# [Task inputs]
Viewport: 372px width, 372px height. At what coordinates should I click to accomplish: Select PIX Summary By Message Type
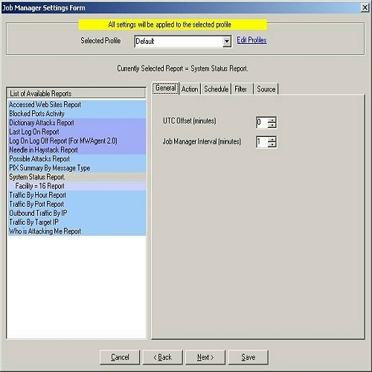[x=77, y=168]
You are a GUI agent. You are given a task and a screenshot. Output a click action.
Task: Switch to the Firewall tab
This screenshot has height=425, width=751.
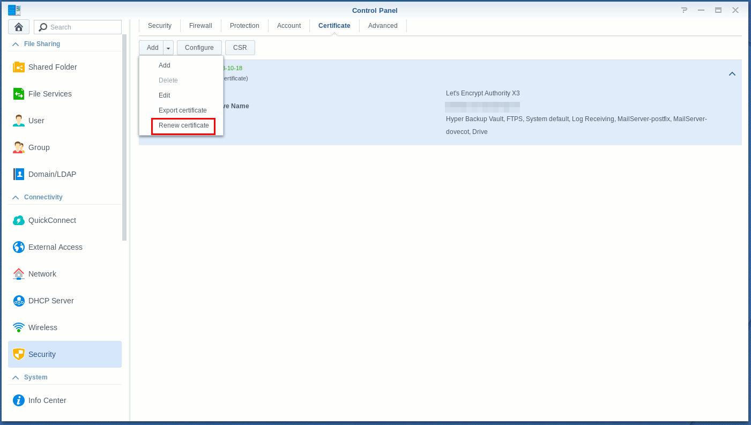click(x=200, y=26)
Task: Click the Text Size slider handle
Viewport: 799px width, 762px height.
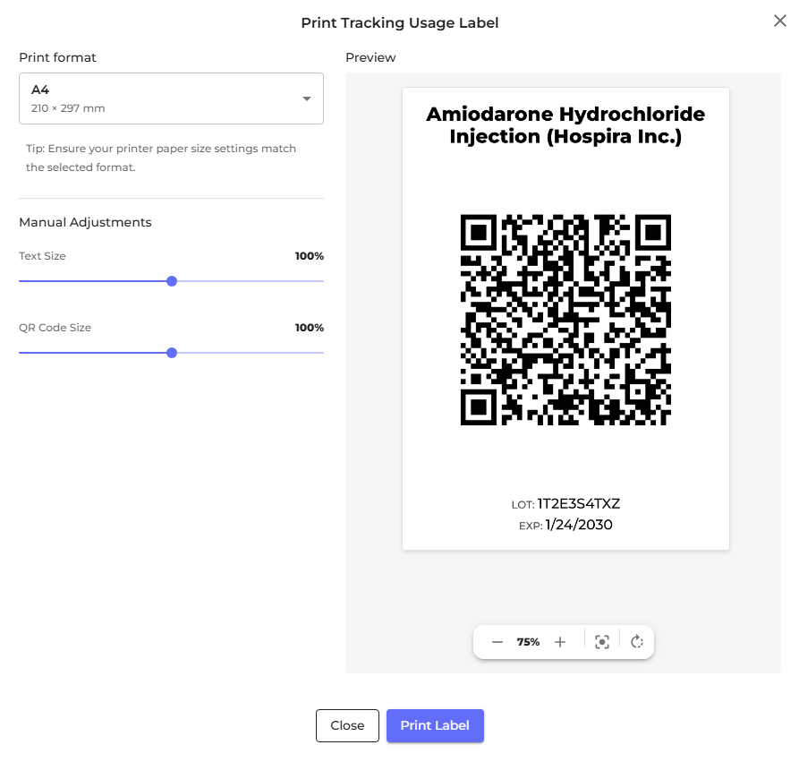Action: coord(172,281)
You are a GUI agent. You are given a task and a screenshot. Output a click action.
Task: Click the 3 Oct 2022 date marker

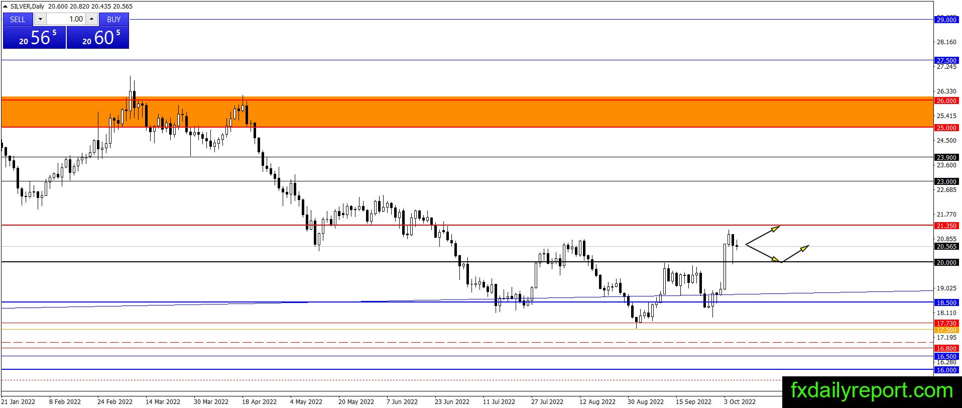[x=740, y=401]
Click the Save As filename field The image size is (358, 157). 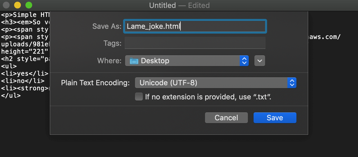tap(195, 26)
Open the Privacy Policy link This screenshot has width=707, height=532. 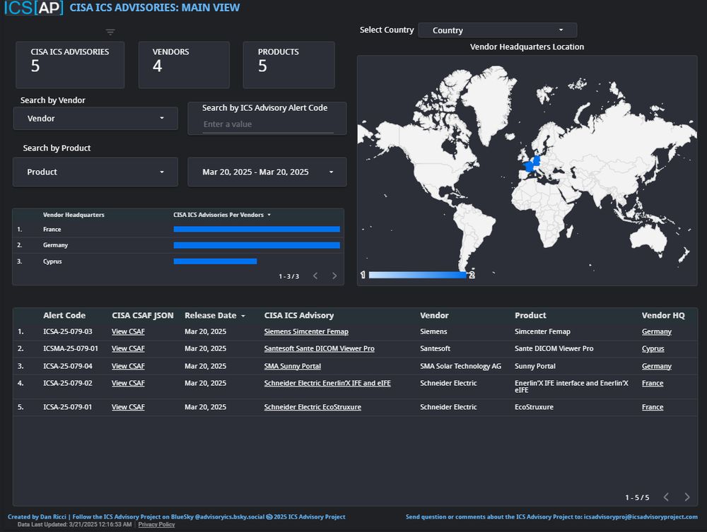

# [Task to complete]
Your task is to reproduce exactly the lines from the start of the data above through the line containing "Task: Switch to the Firewall tab", leaving every picture out.

# [Task solution]
Viewport: 372px width, 372px height. At what coordinates should I click to accomplish: Select PIX Summary By Message Type
[x=77, y=168]
You are a GUI agent. You are given a task and a screenshot. Output a click action.
Task: Switch to the Firewall tab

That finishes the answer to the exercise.